**YOUR OBJECTIVE:** Reproduce the listing below in full, swapping every "washroom" for "bathroom" and changing nothing else.

**DATA FOR THIS EXERCISE:**
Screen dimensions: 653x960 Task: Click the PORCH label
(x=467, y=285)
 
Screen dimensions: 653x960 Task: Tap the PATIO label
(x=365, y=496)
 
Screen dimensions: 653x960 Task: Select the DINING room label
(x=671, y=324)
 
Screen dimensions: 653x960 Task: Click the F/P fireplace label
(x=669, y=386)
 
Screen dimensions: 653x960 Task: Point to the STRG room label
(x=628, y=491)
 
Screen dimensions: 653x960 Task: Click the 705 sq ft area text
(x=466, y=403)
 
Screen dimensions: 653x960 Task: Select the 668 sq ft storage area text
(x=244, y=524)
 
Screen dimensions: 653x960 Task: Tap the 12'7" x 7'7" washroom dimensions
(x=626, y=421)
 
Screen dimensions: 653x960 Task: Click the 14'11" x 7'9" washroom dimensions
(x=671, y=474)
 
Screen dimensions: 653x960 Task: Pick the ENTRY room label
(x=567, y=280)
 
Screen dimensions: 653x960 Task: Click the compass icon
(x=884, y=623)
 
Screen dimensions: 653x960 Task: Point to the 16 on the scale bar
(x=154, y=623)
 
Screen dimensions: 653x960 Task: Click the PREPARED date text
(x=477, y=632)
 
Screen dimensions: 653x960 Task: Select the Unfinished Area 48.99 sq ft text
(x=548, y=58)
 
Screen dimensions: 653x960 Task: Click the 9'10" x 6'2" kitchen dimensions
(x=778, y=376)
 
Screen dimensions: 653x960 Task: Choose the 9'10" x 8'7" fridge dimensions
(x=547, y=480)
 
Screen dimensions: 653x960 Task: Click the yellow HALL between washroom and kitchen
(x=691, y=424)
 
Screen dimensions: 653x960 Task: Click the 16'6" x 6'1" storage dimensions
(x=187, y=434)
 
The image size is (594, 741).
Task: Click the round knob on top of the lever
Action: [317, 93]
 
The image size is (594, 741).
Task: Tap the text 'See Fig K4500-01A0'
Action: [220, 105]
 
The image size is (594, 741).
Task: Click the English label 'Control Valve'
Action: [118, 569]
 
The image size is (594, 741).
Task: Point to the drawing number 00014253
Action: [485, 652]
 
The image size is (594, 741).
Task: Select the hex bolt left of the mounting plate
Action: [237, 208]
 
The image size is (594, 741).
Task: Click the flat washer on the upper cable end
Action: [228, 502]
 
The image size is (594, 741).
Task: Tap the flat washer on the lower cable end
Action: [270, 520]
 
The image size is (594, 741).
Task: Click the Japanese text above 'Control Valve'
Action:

**TASK SOLUTION:**
Screen dimensions: 653x960 Task: Click the PORCH label
(x=467, y=285)
 
Screen dimensions: 653x960 Task: Tap the PATIO label
(x=365, y=496)
 
Screen dimensions: 653x960 Task: Select the DINING room label
(x=671, y=324)
 
Screen dimensions: 653x960 Task: Click the F/P fireplace label
(x=669, y=386)
 
Screen dimensions: 653x960 Task: Point to the STRG room label
(x=628, y=491)
 
Screen dimensions: 653x960 Task: Click the 705 sq ft area text
(x=466, y=403)
 
Screen dimensions: 653x960 Task: Select the 668 sq ft storage area text
(x=244, y=524)
 
Screen dimensions: 653x960 Task: Tap the 12'7" x 7'7" bathroom dimensions
(x=626, y=421)
 
Screen dimensions: 653x960 Task: Click the 14'11" x 7'9" bathroom dimensions
(x=671, y=474)
 
Screen dimensions: 653x960 Task: Pick the ENTRY room label
(x=567, y=280)
 
Screen dimensions: 653x960 Task: Click the compass icon
(x=884, y=623)
 
Screen dimensions: 653x960 Task: Point to the 16 on the scale bar
(x=154, y=623)
 
Screen dimensions: 653x960 Task: Click the PREPARED date text
(x=477, y=632)
 
Screen dimensions: 653x960 Task: Select the Unfinished Area 48.99 sq ft text
(x=548, y=58)
 
Screen dimensions: 653x960 Task: Click the 9'10" x 6'2" kitchen dimensions
(x=778, y=376)
 
Screen dimensions: 653x960 Task: Choose the 9'10" x 8'7" fridge dimensions
(x=547, y=480)
 
Screen dimensions: 653x960 Task: Click the yellow HALL between bathroom and kitchen
(x=691, y=424)
 
Screen dimensions: 653x960 Task: Click the 16'6" x 6'1" storage dimensions
(x=187, y=434)
 
The image size is (594, 741).
Task: Click the round knob on top of the lever
Action: [317, 93]
 
The image size is (594, 741).
Task: Tap the text 'See Fig K4500-01A0'
Action: [220, 105]
 
The image size is (594, 741).
Task: Click the English label 'Control Valve'
Action: [118, 569]
 
The image size is (594, 741).
Task: Point to the drawing number 00014253
Action: [485, 652]
 
The image size is (594, 741).
Task: Select the hex bolt left of the mounting plate
Action: [237, 208]
 
The image size is (594, 741).
Task: Click the flat washer on the upper cable end
Action: [228, 502]
 
The image size is (594, 741).
Task: Tap the flat washer on the lower cable end
Action: [270, 520]
 
The image size is (594, 741).
Task: Click the Japanese text above 'Control Valve'
Action:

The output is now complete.